Atomic Scale Modeling of Microstructural Features and Defects in Shape Memory Alloys
Atomic Scale Modeling of Microstructural Features and Defects in Shape Memory Alloys
Tuesday, May 5, 2026
Grand Ballroom A-C (Hilton La Jolla Torrey Pines)
Modeling of shape memory alloys (SMAs) is inherently a multiscale endeavor, ranging from continuum models of macroscopic behavior, down to atomic scale calculation of properties. Modeling at the atomic scale provides the unique advantage of being from “first principles,” i.e., no underlying assumptions about the material of interest must be made; properties are calculated purely on the basis of atomic interactions. Methods which employ quantum mechanical techniques, e.g., density functional theory (DFT), to describe atomic interactions have proven successful in predicting important SMA bulk properties such as crystal structures, elastic constants, and transition temperatures. The critical weakness of such techniques, however, is their great computational expense, which limits calculations to only a few unit cells at a time.
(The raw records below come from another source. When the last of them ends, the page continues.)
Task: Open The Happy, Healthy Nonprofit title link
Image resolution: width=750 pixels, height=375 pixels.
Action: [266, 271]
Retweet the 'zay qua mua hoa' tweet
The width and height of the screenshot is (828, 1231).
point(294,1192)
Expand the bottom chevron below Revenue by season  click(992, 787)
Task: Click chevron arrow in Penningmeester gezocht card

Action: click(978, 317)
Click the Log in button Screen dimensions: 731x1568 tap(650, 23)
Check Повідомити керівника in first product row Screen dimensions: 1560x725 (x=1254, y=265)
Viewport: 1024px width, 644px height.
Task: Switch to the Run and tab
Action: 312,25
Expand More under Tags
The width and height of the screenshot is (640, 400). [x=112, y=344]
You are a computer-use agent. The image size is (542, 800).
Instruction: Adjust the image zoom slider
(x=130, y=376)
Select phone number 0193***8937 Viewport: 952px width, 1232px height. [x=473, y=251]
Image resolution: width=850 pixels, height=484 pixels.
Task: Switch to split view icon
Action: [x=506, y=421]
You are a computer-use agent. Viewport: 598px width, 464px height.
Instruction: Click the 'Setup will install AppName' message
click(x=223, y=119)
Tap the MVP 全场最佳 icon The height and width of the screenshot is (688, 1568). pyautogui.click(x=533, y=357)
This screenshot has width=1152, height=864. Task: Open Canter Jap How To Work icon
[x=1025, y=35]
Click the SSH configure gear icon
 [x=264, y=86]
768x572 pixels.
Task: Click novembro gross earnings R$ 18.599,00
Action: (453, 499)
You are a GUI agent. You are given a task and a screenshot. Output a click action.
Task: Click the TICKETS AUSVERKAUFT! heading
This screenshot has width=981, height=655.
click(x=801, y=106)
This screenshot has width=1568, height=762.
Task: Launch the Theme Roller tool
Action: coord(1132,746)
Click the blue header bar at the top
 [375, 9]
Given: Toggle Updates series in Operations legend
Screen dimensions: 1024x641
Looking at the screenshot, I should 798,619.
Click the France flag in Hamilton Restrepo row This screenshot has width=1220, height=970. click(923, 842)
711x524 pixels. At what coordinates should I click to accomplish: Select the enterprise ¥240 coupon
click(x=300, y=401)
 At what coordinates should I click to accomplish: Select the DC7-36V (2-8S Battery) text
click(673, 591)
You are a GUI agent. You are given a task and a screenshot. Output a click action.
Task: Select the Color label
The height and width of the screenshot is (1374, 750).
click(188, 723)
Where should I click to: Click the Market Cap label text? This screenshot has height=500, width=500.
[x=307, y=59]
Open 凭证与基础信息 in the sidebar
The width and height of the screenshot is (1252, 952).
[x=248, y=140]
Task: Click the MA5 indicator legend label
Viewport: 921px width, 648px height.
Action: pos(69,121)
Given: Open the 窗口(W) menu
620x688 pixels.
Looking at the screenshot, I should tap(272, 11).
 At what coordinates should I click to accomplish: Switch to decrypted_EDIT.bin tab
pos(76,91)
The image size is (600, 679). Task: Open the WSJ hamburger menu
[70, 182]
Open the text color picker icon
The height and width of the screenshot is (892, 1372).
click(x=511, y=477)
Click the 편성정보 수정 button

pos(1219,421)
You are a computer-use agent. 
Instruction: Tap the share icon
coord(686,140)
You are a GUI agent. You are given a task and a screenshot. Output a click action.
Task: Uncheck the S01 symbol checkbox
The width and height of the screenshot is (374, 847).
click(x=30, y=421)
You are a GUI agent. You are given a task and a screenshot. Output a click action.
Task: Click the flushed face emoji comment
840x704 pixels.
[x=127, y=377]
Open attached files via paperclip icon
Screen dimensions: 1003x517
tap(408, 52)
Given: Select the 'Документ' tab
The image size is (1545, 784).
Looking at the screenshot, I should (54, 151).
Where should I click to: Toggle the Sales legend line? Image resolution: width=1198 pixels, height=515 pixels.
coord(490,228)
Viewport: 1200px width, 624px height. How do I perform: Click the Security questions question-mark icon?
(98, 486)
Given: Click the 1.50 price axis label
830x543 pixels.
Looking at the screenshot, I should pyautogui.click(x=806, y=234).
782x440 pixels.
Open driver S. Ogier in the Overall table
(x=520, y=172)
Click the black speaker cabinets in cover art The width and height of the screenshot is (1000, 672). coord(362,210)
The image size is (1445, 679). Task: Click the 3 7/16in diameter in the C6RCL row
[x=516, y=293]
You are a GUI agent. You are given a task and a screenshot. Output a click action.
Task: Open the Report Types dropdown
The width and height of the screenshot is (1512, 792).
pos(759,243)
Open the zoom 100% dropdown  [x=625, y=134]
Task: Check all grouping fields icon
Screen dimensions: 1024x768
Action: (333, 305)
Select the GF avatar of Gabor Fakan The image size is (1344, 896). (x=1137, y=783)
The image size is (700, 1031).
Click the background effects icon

This precludes investigation of important microstructural features and defects, such as dislocations, precipitates, grain boundaries, and interphase boundaries. Extending calculations to these length scales, while maintaining atomistic resolution, requires employing cheaper semi-empirical or machine-learned descriptions of the underlying atomic interactions. Here, we present some examples of how such techniques can be used to provide novel insights into SMA behavior. Specifically, we investigate the kinetics of austenite-martensite interface motion in NiTi and NiTiHf alloys. The kinetics are influenced in different ways by the presence of both precipitates and point defects. We discuss how these interactions can have consequences on important SMA properties such as hysteresis. With this example in mind, we discuss how such large-scale atomistic calculations can be used as a predictive engineering tool for SMA design.